▸ Exercise details
Would you transcribe the entries below word for word, omitting all images?

-- Task input follows --

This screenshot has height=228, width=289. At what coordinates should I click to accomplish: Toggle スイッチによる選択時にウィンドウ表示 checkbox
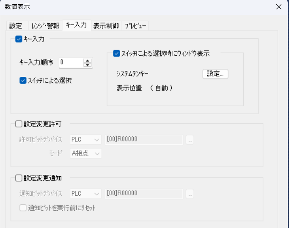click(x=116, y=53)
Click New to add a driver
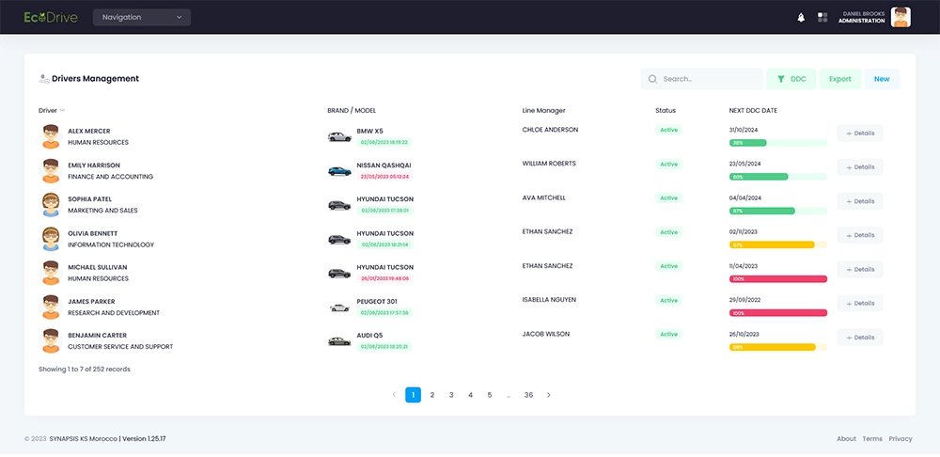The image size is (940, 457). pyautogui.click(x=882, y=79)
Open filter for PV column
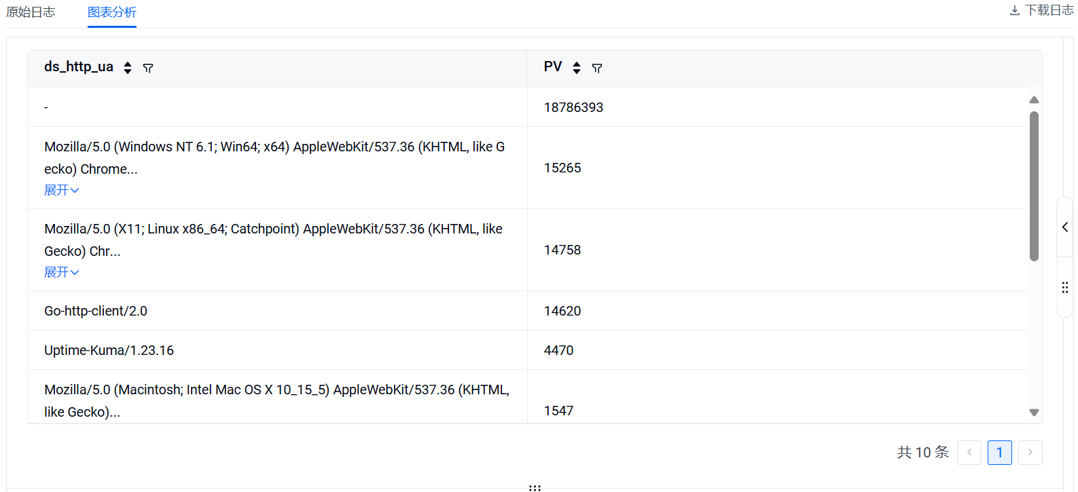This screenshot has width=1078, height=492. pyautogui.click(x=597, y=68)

-- Task input concluded --

▸ Problem solution
This screenshot has height=228, width=289. At what coordinates should I click to accomplish: Toggle スイッチによる選択時にウィンドウ表示 checkbox
click(x=116, y=53)
Click New to add a driver
The image size is (940, 457). pyautogui.click(x=882, y=79)
Open filter for PV column
This screenshot has width=1078, height=492. pyautogui.click(x=597, y=68)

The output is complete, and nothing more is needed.